O Parlamento Europeu aprovou na quarta-feira (18 de dezembro) a criação de um Comité Permanente de Saúde Pública (SANT), mas alguns eurodeputados estão preocupados que o comité se torne um parque de diversões para lobistas do setor farmacêutico.
Após a votação, alguns eurodeputados preocuparam-se com a possibilidade de a comissão dar prioridade aos interesses da indústria em detrimento da saúde pública.
“Resta saber se o grupo PPE utilizará este comité apenas para promover os interesses dos lobistas farmacêuticos ou do tabaco, ou se trabalhará com o centro democrático para defender o bem-estar dos pacientes”, disse o eurodeputado Tiemo Wölken ( S&D, Alemanha) para Diário da Feira.
Wölken é um dos antigos relatores da reforma farmacêutica da UE.
Esta preocupação já tinha sido manifestada por outros eurodeputados dos grupos S&D, Verdes/EFA e A Esquerda em Setembro.
O dinheiro fala
As maiores empresas farmacêuticas gastam quantias exorbitantes de dinheiro em atividades de lobby, de acordo com o registo de transparência da UE.

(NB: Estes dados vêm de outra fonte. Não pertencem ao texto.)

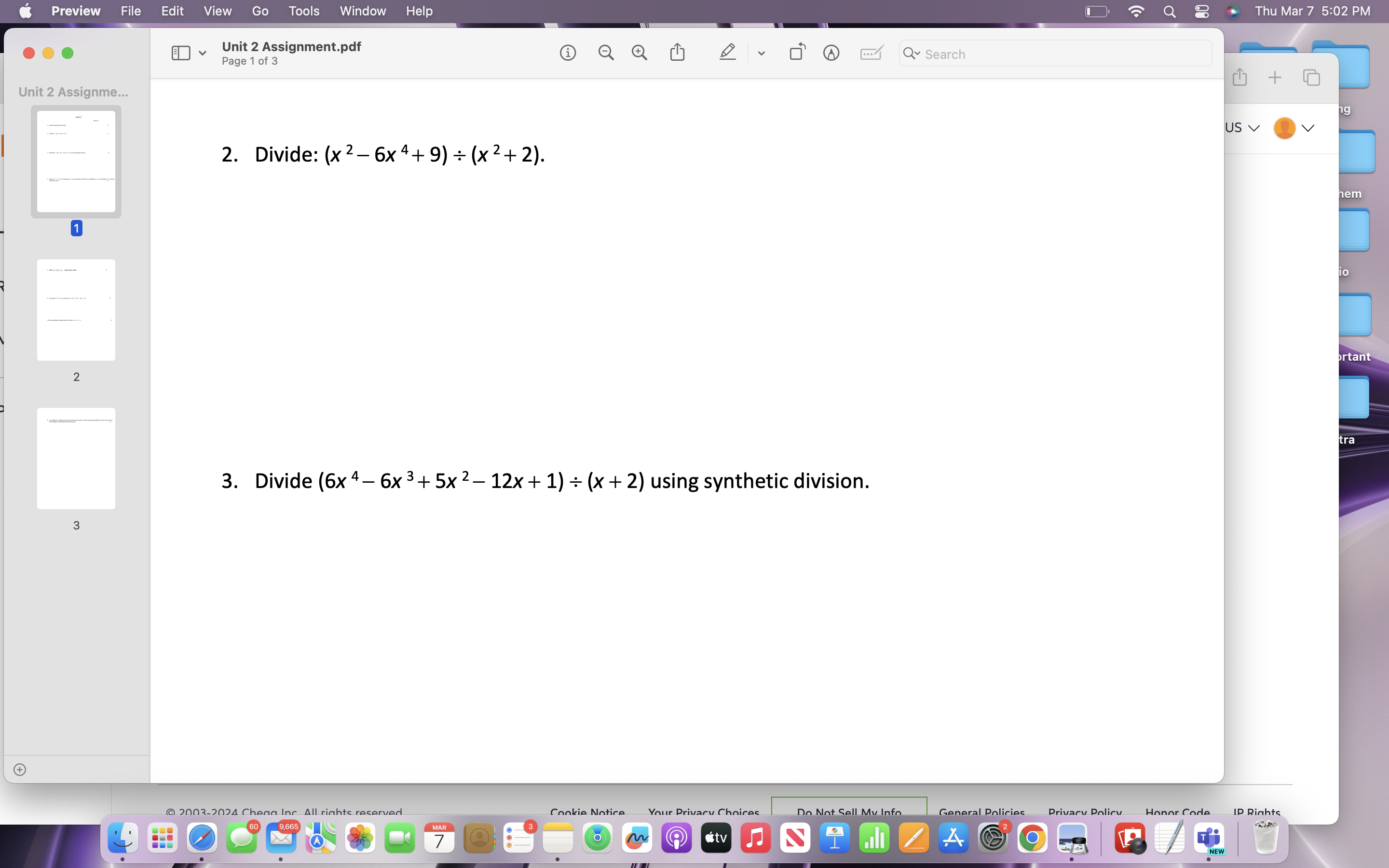Share Unit 2 Assignment.pdf

click(677, 52)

A Novartis gastou entre 2 milhões de euros e 2,5 milhões de euros em 2023 em atividades abrangidas pelo registo de transparência, enquanto a Sanofi e a Roche gastaram entre 1,75 milhões de euros e 2 milhões de euros e 2 milhões de euros, respetivamente, para promover os seus interesses em Bruxelas. O orçamento da Pfizer situou-se entre 1,25 milhões de euros e 1,5 milhões de euros.
A inscrição no registo de transparência da UE é voluntária. No entanto, é obrigatório que grupos de interesses – desde ONG a grandes associações comerciais – ou os seus representantes tenham acesso ao Parlamento para organizar eventos ou reunir-se com deputados europeus.

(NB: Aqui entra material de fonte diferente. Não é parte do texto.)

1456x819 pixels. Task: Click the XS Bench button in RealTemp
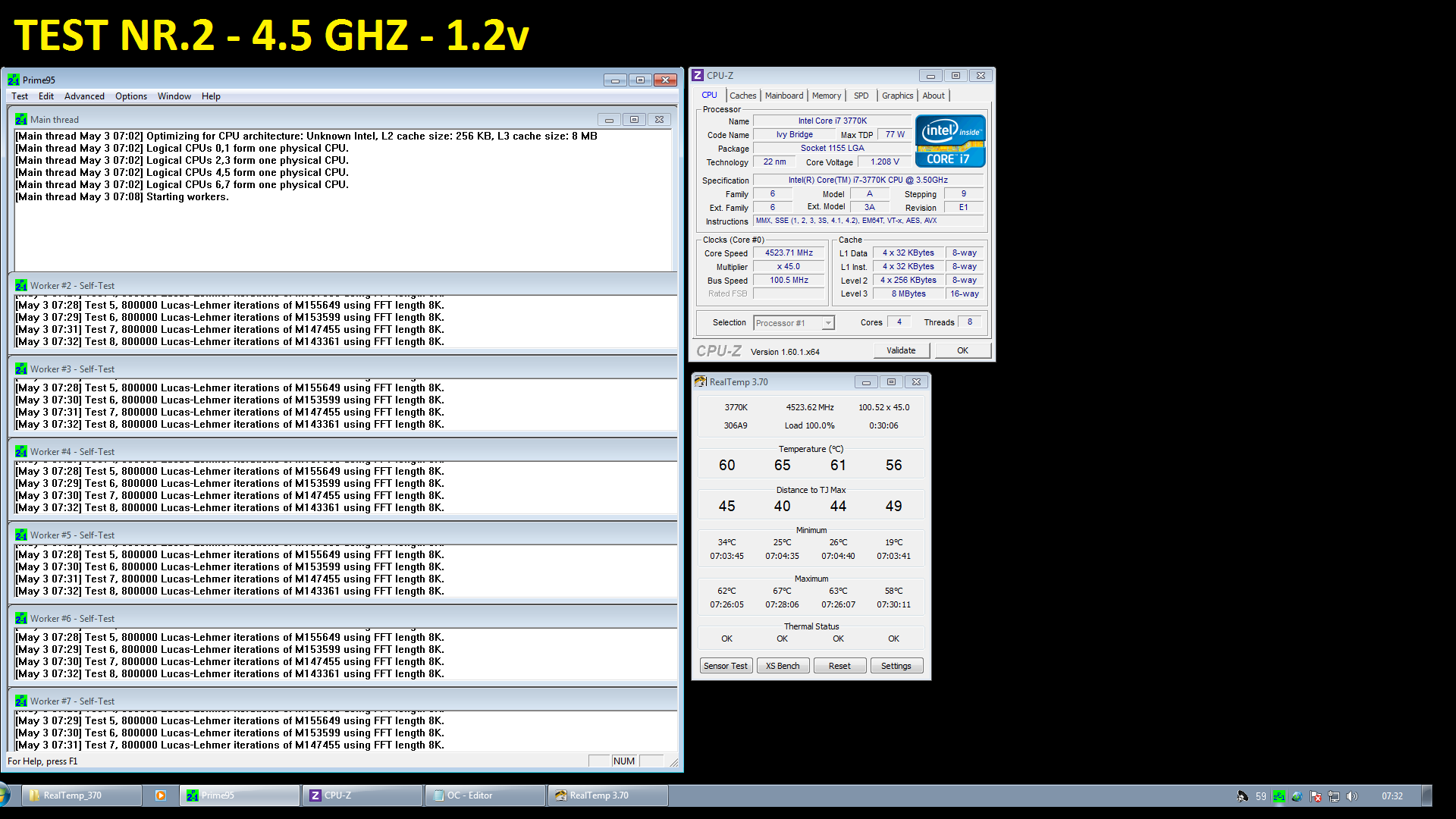pos(783,666)
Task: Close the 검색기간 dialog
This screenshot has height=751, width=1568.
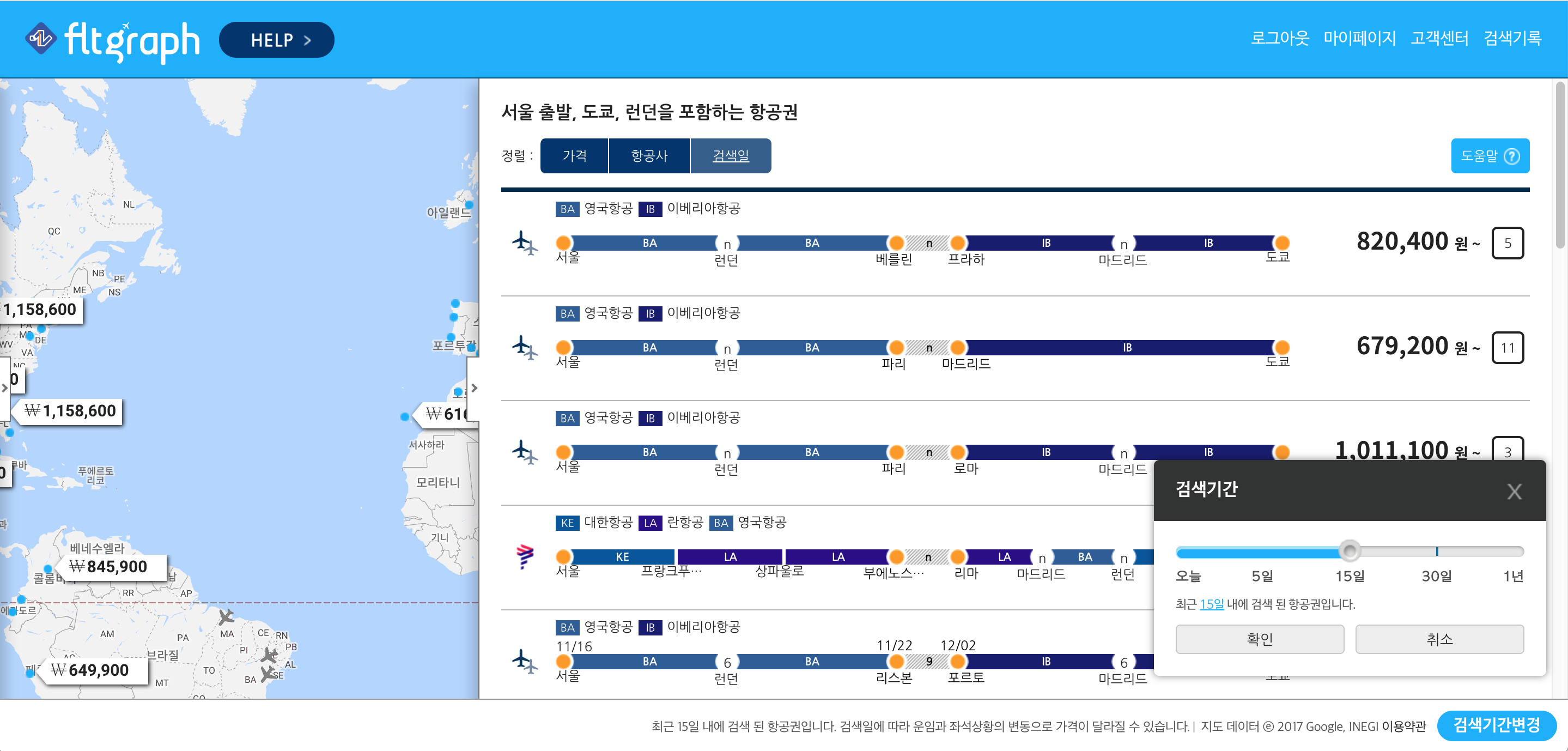Action: tap(1515, 492)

As empresas devem estimar os seus gastos em atividades relacionadas com o lobbying, tais como eventos, o pessoal necessário para a sua organização e reuniões com os membros dos comités.
Empresas de lobby de Bruxelas no comando
Uma parte significativa dos orçamentos que as empresas atribuem ao lobby é dirigida às empresas de lobby mais conhecidas de Bruxelas, como o Grupo RPP.
Em 2023, a Abbvie pagou entre 100.000 e 200.000 euros ao Grupo RPP por ajuda com a estratégia farmacêutica da UE, a directiva sobre ensaios clínicos e o programa EU4Health. A Novartis alocou um montante semelhante para apoiar o Espaço Europeu de Dados de Saúde.
A Pfizer, por seu lado, depende nomeadamente da Fleishman-Hillard e da FTI Consulting para orientação sobre o pacote farmacêutico, o EHDS ou a directiva sobre tratamento de águas residuais.
Entre as associações sectoriais, a MedTech Europe gastou até 1,75 milhões de euros, mas mesmo isso ainda estava longe da Federação Europeia de Associações e Indústrias Farmacêuticas (EFPIA), que declarou despesas de lobby entre 5,5 milhões de euros e 6 milhões de euros para o exercício financeiro de 2023.
Também contou com diversas empresas de lobby, como a Acumen Public Affairs e a FTI Consulting, gerando despesas adicionais.
Mais de 300 reuniões desde julho
Desde o início da nova legislatura do Parlamento, em julho de 2024, foram registadas pela ONG Transparência Internacional cerca de 319 reuniões, encontros ou discussões entre eurodeputados do Comité de Saúde e representantes de interesses.
De acordo com as declarações dos eurodeputados, as últimas reuniões entre membros do Parlamento e intervenientes do setor centraram-se em dossiês que deverão ser abrangidos pelo Comité da Saúde, como a futura legislação sobre medicamentos críticos ou a Lei da Biotecnologia.
Além disso, as discussões também incluíram questões como a escassez de medicamentos, o pacote farmacêutico, a regulamentação do setor, a saúde mental e as doenças raras. Os intervenientes do sector têm frequentemente como alvo deputados específicos aos quais pretendem abordar.
Eurodeputados como Laurent Castillo (PPE, França), Stine Bosse (Renew Europe, Dinamarca), Tomislav Sokol (PPE, Croácia), András Kulja (PPE, Hungria) e Nicolás González Casares (S&D, Espanha) tiveram cada um – pelo menos – cerca de 20 reuniões no mesmo período.